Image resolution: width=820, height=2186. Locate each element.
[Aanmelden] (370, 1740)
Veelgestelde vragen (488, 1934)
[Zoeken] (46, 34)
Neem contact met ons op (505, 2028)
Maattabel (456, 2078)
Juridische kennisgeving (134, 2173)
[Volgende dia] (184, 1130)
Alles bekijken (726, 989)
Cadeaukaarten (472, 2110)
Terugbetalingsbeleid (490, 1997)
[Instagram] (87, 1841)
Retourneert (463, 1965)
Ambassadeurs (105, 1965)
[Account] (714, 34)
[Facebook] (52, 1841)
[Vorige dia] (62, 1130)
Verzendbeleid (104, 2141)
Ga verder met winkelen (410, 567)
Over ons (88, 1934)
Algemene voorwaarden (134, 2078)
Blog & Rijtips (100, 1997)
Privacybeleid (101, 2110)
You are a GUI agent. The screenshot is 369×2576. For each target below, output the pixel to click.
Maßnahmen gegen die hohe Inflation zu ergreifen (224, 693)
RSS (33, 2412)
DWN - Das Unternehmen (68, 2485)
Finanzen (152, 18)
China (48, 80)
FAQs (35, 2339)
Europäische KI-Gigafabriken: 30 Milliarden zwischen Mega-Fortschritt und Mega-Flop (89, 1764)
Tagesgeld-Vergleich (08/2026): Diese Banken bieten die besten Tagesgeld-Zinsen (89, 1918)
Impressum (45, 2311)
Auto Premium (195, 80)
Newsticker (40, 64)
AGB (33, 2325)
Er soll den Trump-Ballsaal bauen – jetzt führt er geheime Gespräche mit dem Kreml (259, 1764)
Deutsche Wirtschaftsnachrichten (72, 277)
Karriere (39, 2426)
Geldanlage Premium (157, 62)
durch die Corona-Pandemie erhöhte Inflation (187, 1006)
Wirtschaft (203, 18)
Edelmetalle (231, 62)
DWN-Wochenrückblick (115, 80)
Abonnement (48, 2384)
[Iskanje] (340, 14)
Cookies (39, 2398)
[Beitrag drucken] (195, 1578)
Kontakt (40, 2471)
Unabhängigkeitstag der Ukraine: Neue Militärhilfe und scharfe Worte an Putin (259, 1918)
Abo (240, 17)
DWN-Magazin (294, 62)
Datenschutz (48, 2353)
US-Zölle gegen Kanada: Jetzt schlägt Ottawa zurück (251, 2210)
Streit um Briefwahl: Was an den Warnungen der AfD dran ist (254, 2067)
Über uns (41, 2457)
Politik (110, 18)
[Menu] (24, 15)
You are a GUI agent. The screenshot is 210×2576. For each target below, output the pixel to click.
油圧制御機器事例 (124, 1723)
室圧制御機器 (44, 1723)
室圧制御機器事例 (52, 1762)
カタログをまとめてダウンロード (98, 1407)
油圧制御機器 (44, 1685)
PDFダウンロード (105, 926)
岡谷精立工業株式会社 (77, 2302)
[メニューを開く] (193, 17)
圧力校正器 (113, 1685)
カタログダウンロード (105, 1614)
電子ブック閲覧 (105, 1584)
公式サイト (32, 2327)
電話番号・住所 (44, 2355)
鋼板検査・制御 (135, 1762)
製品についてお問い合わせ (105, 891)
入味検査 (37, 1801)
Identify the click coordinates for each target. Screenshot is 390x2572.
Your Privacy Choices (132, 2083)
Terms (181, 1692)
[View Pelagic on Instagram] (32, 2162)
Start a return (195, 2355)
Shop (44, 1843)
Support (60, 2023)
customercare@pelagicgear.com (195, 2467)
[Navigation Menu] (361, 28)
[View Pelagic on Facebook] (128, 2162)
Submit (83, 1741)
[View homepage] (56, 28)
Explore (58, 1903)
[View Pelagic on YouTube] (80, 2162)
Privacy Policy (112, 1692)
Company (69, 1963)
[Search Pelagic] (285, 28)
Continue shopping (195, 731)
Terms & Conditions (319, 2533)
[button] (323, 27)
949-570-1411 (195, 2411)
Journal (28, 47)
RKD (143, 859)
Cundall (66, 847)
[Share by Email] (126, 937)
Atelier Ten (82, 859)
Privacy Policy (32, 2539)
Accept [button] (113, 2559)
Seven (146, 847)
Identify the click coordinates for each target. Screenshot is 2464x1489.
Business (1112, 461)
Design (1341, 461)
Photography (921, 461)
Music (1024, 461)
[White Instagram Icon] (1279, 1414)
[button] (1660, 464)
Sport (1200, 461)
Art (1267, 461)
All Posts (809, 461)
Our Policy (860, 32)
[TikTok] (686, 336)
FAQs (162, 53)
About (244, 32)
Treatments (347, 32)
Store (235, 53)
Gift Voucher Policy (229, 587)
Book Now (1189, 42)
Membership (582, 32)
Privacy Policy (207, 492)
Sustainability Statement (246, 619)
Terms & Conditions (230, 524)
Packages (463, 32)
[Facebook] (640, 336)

-=-=-=-=-

* **Directions**
Search the entries for "View" and copy each matching line.

* **Reply to the task**
[View Pelagic on Instagram] (32, 2162)
[View Pelagic on Facebook] (128, 2162)
[View homepage] (56, 28)
[View Pelagic on YouTube] (80, 2162)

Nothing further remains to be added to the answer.